- [What this task involves]
Look through the listing below and count the lines holding "input". Reply with the number alone.

***

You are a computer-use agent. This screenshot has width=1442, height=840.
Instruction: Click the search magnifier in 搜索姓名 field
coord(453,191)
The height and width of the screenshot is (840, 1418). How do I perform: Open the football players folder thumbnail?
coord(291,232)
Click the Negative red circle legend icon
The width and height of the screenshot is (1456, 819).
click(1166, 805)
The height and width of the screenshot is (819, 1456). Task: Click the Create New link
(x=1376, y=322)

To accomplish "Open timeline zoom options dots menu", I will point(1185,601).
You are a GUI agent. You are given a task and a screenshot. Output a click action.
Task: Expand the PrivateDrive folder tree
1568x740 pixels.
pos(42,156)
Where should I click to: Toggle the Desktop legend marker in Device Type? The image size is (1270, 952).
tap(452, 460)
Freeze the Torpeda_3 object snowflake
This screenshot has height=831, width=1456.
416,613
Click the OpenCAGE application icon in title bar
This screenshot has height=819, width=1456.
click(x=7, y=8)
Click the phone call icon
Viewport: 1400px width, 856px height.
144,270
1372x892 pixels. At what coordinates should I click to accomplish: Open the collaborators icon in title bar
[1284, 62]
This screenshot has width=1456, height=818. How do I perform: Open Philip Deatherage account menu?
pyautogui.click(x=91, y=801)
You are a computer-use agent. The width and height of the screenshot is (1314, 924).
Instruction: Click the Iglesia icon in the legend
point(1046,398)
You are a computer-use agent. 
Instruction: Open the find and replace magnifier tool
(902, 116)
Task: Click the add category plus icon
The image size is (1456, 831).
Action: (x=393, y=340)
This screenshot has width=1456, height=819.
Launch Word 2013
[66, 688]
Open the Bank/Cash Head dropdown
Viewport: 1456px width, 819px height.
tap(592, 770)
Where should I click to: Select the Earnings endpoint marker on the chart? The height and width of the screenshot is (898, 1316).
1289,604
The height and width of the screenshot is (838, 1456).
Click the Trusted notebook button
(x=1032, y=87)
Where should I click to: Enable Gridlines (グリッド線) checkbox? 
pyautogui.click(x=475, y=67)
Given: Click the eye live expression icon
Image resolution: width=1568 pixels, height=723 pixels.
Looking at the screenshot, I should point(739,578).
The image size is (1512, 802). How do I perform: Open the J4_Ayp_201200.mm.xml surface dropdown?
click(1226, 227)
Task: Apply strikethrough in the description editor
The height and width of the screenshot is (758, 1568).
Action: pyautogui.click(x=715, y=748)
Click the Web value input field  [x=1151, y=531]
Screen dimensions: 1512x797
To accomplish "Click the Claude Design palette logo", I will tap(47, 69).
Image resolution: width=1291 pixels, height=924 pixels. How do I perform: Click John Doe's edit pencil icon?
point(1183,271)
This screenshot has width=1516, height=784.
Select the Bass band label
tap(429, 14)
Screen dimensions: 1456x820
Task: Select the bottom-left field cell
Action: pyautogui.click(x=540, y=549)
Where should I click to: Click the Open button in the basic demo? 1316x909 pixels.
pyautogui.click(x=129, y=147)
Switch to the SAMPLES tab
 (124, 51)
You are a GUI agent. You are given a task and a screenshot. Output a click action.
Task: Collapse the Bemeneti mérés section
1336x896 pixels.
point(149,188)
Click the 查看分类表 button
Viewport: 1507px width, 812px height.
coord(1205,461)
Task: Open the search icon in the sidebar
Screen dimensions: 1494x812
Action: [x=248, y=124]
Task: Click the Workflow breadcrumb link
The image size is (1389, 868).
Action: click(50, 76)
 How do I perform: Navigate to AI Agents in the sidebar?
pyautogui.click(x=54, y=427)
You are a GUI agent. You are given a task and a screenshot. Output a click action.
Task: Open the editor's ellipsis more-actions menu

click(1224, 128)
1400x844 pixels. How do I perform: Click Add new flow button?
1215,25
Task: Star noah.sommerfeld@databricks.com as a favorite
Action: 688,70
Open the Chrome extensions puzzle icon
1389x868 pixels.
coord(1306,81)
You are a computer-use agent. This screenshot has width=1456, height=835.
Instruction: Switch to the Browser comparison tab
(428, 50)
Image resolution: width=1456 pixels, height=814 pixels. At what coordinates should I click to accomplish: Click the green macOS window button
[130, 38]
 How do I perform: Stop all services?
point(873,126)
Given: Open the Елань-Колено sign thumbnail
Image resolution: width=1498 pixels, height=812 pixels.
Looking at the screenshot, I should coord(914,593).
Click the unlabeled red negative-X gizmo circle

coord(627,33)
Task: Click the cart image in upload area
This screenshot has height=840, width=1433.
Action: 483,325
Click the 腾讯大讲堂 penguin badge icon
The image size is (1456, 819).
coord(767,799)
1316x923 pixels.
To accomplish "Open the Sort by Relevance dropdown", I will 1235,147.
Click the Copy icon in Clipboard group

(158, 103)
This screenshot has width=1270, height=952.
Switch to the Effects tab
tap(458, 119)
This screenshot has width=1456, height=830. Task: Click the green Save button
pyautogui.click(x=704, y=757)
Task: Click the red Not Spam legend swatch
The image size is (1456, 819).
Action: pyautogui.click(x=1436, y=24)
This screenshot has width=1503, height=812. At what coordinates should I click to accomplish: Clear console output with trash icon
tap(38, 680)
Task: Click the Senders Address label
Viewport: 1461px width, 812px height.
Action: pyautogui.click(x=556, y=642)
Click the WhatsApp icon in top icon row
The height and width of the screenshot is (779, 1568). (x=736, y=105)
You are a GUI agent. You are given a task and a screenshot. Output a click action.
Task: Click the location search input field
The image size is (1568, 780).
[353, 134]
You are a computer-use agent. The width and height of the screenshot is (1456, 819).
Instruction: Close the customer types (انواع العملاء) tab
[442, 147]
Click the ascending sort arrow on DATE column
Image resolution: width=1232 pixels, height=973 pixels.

***

- [Written response]
2